Copy out, in full, each line of the data below in which the word "Expand" appears.
══ Information given ══
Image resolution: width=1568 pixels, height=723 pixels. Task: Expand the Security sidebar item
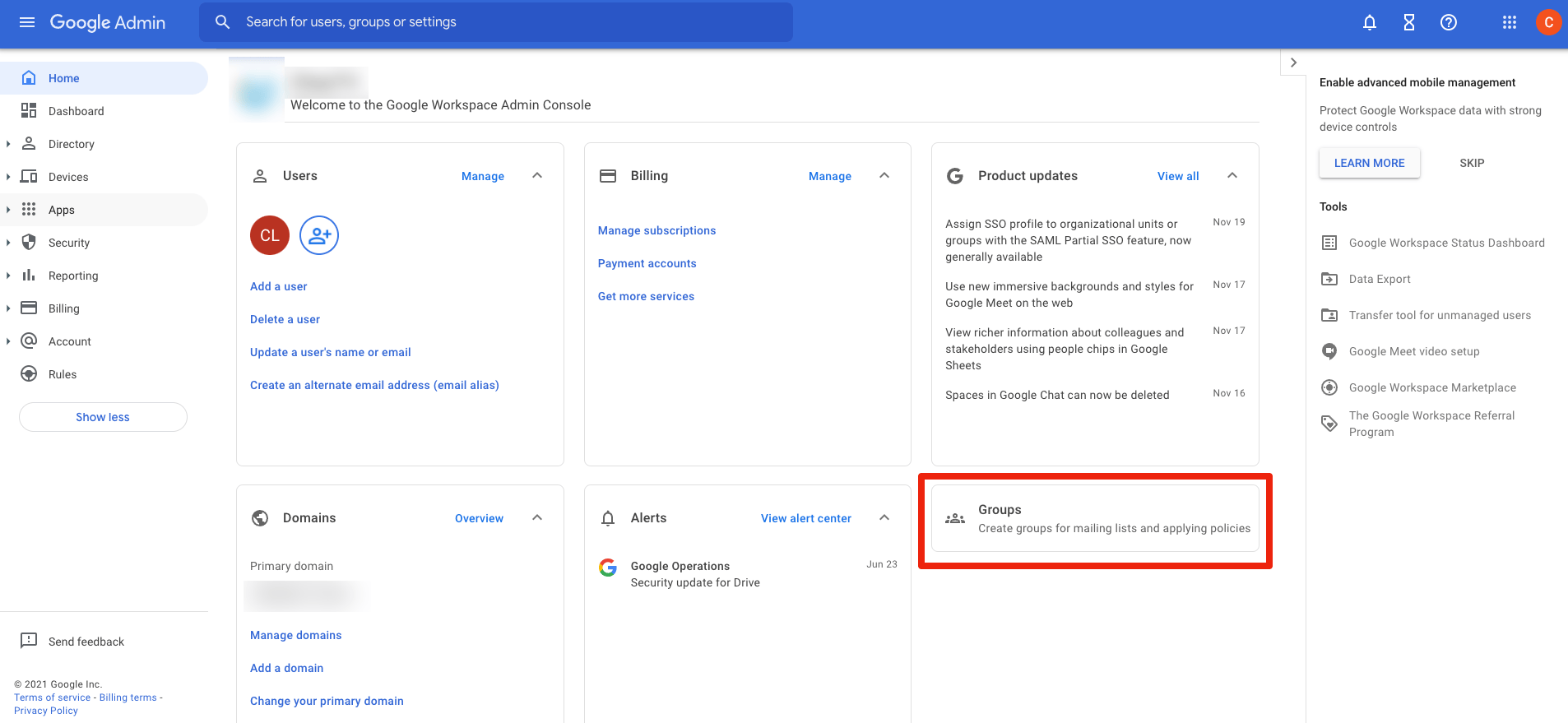(x=8, y=243)
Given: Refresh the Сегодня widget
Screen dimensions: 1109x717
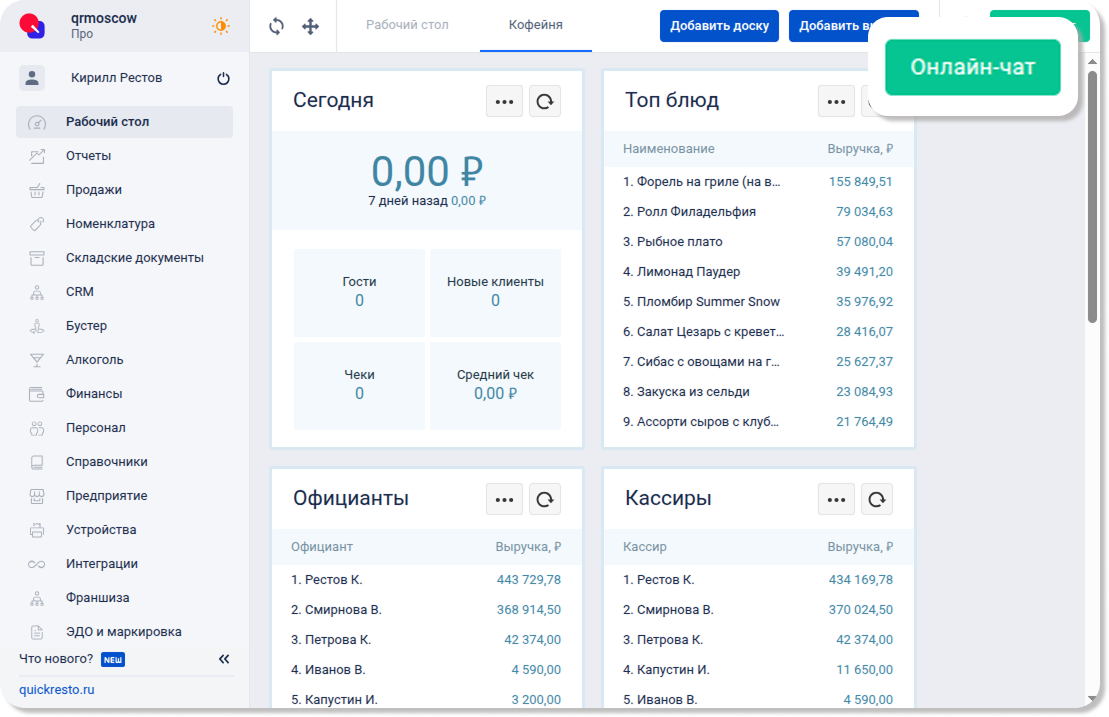Looking at the screenshot, I should click(545, 101).
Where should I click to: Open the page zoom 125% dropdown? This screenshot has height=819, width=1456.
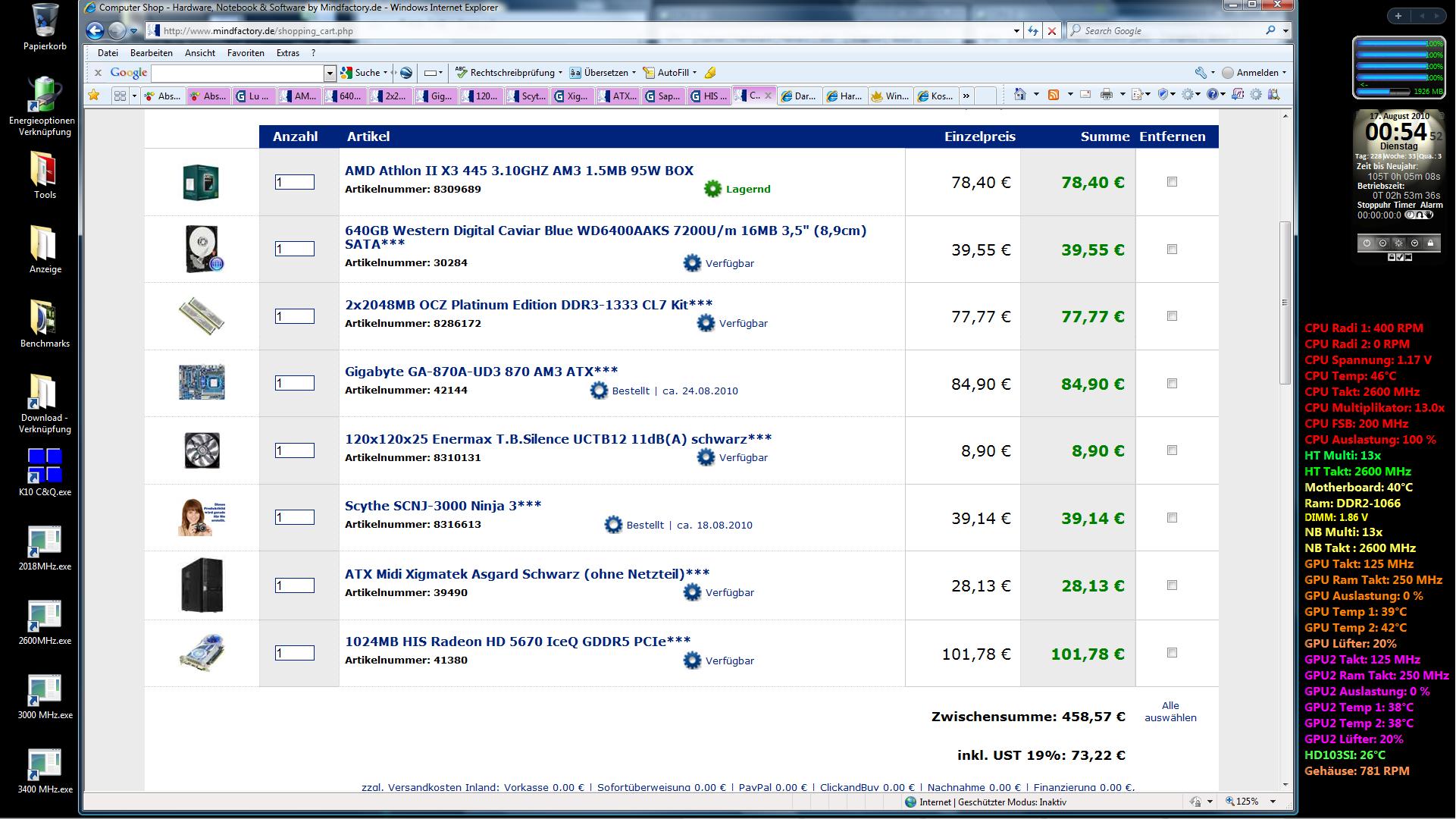point(1273,802)
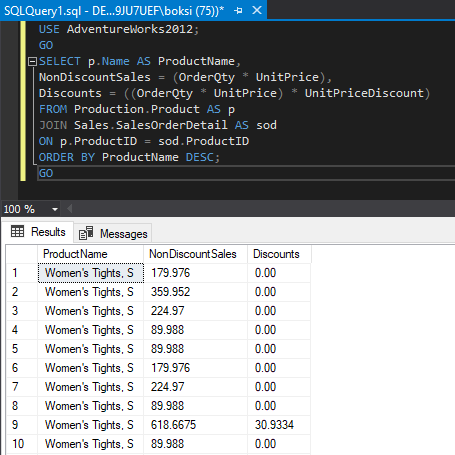Switch to the Messages tab

[x=113, y=234]
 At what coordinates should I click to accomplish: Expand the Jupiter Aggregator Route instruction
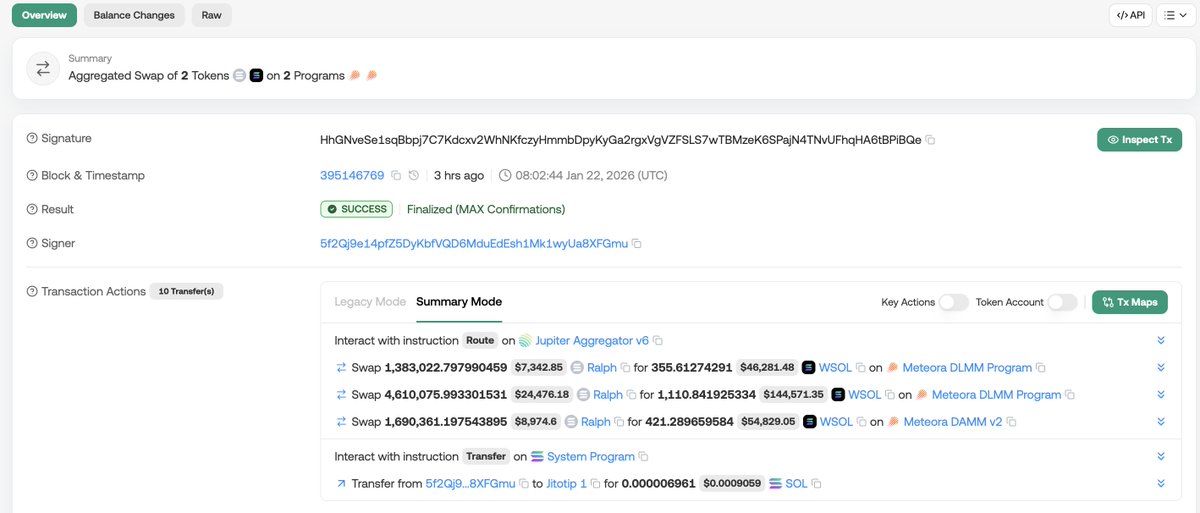(1161, 341)
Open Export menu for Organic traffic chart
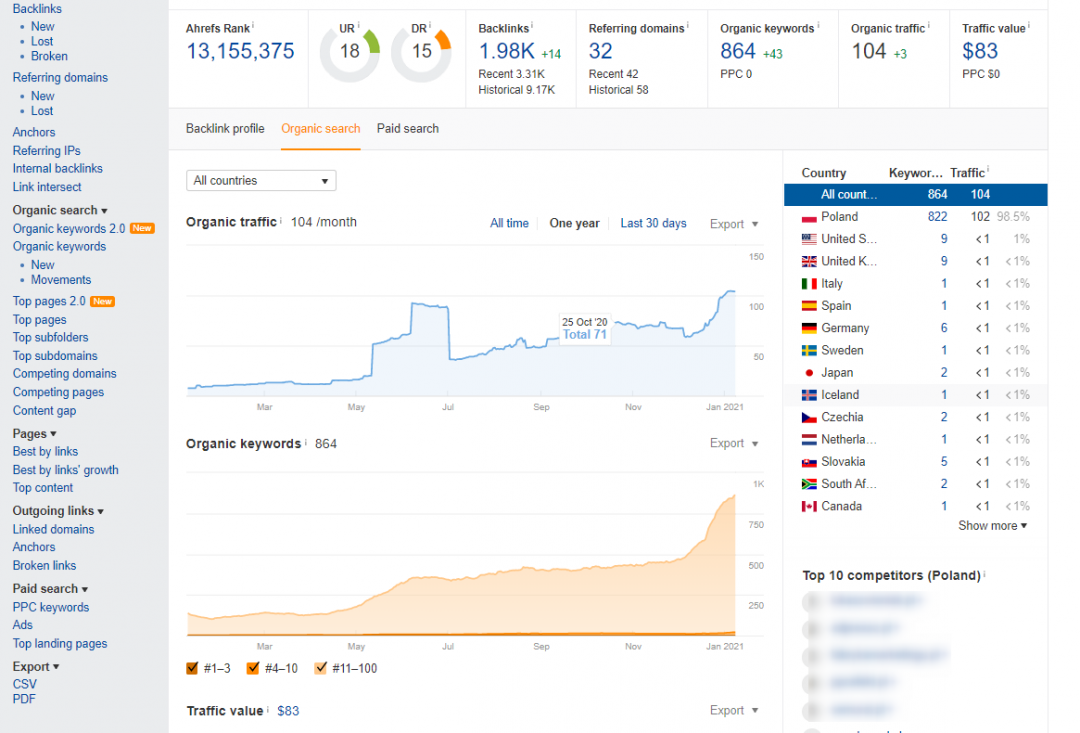 tap(733, 224)
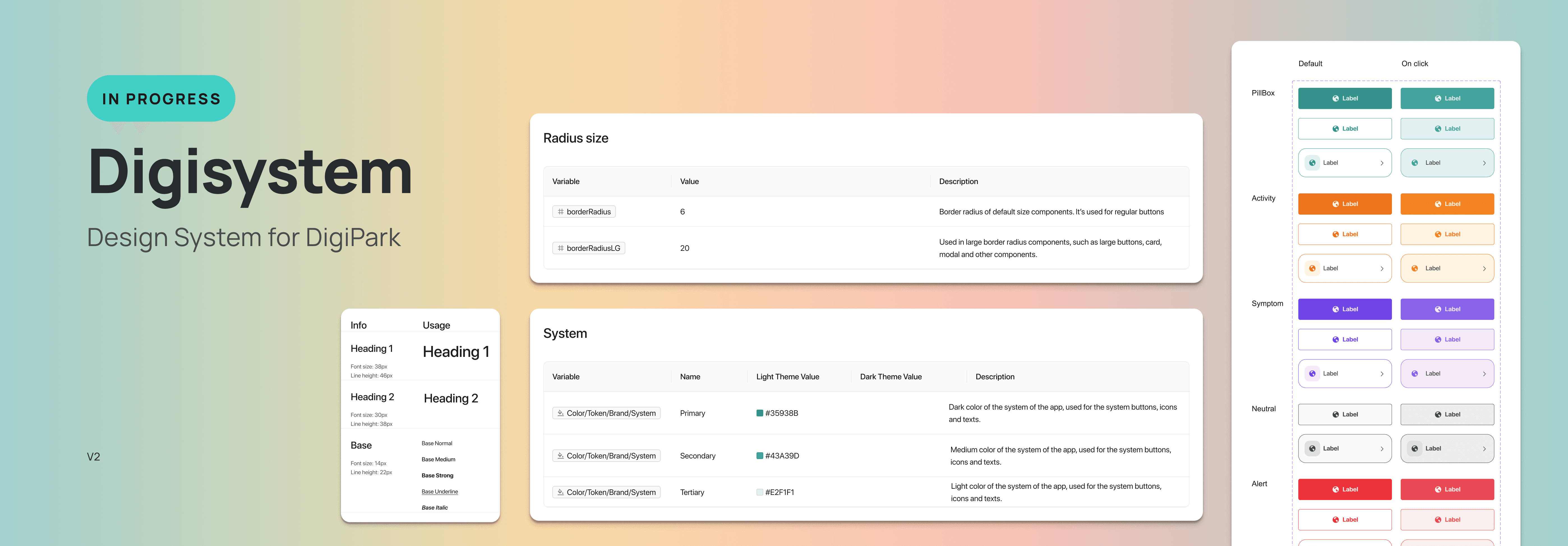Select the #35938B primary color swatch
This screenshot has width=1568, height=546.
(x=760, y=413)
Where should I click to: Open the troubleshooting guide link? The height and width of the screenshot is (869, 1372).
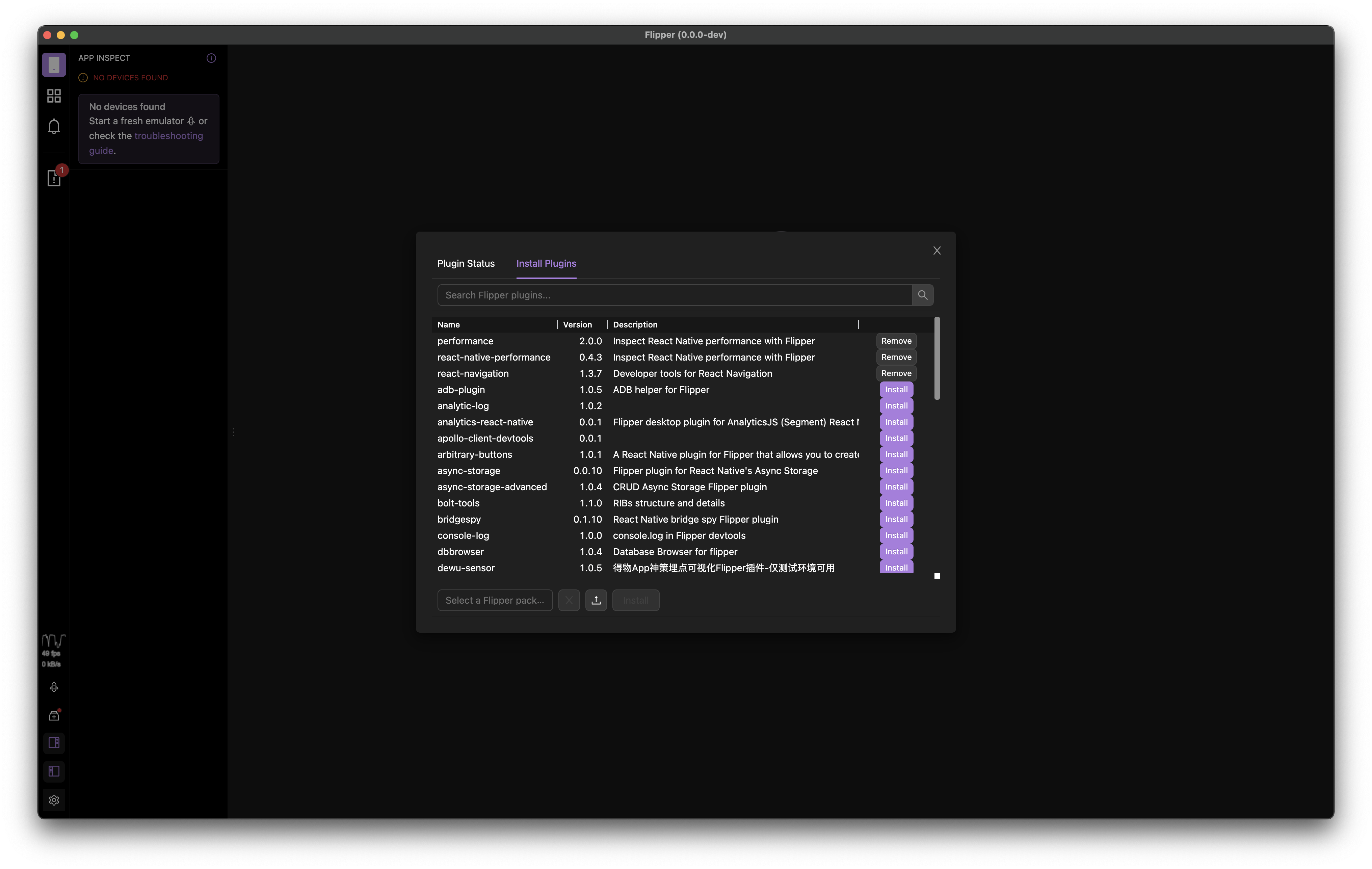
═══
Expected output:
Image resolution: width=1568 pixels, height=723 pixels. Task: Expand the Security sidebar item
 At what coordinates should I click to accomplish: Expand the Jupiter Aggregator Route instruction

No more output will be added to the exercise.